Преобразуйте часть материала в JSON-список строк: начните со строки, где есть «Tap the 322», и закончите строкой, где есть «tap(240, 271)». Каждой строке материала соответствует одна строка списка, пустые строки пропустите.

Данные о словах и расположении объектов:

· · ·

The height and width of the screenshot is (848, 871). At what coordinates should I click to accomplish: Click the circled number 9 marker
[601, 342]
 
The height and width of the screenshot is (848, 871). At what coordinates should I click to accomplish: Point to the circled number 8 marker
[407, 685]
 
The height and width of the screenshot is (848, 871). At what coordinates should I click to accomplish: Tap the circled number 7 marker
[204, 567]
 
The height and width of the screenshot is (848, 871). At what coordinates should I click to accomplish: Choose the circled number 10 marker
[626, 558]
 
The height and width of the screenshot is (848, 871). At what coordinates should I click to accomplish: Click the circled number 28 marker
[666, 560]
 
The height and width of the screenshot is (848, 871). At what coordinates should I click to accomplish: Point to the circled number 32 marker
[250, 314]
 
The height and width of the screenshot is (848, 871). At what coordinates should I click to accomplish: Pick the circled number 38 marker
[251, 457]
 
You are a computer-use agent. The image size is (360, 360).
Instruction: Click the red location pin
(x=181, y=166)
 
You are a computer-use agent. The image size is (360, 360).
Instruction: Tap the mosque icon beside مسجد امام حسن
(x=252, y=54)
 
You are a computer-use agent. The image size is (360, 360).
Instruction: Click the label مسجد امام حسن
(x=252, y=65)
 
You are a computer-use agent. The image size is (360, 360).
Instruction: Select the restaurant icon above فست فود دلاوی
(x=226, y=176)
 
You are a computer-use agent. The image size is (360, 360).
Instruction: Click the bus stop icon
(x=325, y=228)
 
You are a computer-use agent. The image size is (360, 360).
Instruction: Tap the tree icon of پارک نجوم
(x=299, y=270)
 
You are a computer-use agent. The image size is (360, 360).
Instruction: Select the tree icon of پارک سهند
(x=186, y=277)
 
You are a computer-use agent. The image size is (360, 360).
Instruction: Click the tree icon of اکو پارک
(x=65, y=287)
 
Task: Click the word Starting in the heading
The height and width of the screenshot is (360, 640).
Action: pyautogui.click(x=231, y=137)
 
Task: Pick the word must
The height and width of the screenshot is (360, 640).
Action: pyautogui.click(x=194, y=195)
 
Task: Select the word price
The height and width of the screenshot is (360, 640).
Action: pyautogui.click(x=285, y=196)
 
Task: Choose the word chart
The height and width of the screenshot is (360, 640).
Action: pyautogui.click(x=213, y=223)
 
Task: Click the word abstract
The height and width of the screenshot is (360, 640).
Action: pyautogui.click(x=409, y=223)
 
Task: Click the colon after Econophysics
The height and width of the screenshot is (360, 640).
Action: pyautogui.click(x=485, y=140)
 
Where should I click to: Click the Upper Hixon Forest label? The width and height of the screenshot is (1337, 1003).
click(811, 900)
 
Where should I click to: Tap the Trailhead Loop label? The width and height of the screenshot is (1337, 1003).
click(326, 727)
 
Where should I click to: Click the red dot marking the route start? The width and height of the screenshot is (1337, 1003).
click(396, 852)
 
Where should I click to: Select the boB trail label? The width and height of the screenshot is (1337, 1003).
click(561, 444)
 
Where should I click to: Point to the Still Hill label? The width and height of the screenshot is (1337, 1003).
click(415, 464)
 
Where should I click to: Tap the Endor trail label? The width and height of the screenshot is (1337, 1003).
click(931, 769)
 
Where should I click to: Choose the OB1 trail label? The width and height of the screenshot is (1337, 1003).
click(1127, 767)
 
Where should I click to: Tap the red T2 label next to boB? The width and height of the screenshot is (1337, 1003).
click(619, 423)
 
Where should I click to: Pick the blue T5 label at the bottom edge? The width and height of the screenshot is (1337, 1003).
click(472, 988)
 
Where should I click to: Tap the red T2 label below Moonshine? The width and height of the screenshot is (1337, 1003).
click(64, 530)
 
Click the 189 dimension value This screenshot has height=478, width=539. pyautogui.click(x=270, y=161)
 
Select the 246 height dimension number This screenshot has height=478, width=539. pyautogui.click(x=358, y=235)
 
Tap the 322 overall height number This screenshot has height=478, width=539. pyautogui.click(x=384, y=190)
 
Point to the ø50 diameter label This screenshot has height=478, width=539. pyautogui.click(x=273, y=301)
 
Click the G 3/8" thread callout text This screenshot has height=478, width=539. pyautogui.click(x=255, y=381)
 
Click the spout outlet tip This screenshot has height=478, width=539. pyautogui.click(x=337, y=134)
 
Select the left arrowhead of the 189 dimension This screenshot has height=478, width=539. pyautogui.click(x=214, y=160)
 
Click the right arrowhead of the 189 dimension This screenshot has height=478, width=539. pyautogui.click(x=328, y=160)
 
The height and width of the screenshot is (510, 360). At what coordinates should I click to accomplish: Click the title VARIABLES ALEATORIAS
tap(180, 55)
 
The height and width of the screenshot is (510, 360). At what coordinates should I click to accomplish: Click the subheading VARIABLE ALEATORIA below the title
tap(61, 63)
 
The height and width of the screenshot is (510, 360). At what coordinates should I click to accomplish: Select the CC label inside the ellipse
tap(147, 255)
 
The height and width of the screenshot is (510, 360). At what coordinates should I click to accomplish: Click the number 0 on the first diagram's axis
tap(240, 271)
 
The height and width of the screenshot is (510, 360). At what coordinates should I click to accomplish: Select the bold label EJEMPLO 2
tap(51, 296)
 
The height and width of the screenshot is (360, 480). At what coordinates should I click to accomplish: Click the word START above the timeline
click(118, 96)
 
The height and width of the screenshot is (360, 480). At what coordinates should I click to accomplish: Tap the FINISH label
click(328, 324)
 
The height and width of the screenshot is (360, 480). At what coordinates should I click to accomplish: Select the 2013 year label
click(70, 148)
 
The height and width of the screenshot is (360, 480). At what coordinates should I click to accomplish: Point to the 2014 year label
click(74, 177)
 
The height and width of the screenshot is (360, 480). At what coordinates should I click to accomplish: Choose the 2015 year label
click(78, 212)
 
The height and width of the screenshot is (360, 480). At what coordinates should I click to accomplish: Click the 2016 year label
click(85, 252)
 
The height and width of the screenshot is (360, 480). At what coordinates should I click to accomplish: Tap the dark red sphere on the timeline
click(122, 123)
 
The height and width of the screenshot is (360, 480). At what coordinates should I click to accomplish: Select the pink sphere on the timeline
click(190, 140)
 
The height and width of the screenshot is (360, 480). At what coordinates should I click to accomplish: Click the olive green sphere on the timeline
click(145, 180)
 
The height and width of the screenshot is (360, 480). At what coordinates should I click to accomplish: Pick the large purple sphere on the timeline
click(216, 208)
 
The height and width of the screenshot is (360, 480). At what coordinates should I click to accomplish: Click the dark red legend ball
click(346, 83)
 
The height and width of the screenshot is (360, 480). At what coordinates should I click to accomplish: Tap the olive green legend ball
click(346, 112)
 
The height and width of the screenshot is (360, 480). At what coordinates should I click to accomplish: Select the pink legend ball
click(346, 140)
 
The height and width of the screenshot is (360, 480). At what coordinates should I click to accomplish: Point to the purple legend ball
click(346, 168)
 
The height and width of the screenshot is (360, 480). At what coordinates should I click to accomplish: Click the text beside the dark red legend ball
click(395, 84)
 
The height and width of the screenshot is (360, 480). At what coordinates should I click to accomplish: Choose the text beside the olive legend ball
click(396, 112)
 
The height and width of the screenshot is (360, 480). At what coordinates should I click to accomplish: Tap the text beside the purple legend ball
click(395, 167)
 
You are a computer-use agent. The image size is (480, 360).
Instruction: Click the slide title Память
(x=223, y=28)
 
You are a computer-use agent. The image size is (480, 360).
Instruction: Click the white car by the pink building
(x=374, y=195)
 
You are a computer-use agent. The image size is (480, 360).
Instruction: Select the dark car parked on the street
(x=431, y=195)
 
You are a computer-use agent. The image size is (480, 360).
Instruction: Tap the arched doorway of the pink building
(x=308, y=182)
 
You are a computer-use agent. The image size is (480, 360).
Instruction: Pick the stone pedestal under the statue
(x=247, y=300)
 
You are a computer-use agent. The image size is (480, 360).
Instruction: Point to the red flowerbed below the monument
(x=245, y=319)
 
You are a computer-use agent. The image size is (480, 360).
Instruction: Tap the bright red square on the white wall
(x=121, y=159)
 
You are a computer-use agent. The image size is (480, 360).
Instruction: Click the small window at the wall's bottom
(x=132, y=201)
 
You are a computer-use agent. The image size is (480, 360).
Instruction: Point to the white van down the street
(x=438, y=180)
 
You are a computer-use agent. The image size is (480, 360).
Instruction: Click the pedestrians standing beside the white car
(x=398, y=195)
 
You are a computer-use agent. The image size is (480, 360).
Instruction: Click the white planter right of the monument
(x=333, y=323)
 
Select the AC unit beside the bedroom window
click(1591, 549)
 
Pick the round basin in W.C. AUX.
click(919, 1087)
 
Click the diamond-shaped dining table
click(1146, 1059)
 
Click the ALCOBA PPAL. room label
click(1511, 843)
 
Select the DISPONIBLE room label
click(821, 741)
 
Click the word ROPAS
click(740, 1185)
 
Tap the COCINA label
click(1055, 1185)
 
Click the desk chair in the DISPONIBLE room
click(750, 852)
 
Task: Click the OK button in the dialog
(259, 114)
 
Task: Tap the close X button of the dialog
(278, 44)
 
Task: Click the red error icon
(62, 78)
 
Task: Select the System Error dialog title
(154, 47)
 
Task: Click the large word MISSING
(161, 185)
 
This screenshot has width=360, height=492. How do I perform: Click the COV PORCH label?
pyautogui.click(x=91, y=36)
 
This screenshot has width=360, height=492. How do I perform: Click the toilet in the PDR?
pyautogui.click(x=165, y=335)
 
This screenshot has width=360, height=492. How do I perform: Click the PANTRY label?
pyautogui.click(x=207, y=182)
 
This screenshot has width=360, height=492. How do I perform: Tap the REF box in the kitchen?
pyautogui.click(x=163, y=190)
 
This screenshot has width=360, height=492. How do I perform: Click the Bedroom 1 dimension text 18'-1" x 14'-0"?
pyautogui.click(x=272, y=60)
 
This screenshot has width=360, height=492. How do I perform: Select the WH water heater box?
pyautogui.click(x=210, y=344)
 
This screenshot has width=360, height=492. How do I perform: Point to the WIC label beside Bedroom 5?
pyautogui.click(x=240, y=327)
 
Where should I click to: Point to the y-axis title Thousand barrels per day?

· · ·

# Ответ на задание
[
  "Tap the 322 overall height number This screenshot has height=478, width=539. pyautogui.click(x=384, y=190)",
  "Point to the ø50 diameter label This screenshot has height=478, width=539. pyautogui.click(x=273, y=301)",
  "Click the G 3/8\" thread callout text This screenshot has height=478, width=539. pyautogui.click(x=255, y=381)",
  "Click the spout outlet tip This screenshot has height=478, width=539. pyautogui.click(x=337, y=134)",
  "Select the left arrowhead of the 189 dimension This screenshot has height=478, width=539. pyautogui.click(x=214, y=160)",
  "Click the right arrowhead of the 189 dimension This screenshot has height=478, width=539. pyautogui.click(x=328, y=160)",
  "The height and width of the screenshot is (510, 360). At what coordinates should I click to accomplish: Click the title VARIABLES ALEATORIAS",
  "tap(180, 55)",
  "The height and width of the screenshot is (510, 360). At what coordinates should I click to accomplish: Click the subheading VARIABLE ALEATORIA below the title",
  "tap(61, 63)",
  "The height and width of the screenshot is (510, 360). At what coordinates should I click to accomplish: Select the CC label inside the ellipse",
  "tap(147, 255)",
  "The height and width of the screenshot is (510, 360). At what coordinates should I click to accomplish: Click the number 0 on the first diagram's axis",
  "tap(240, 271)"
]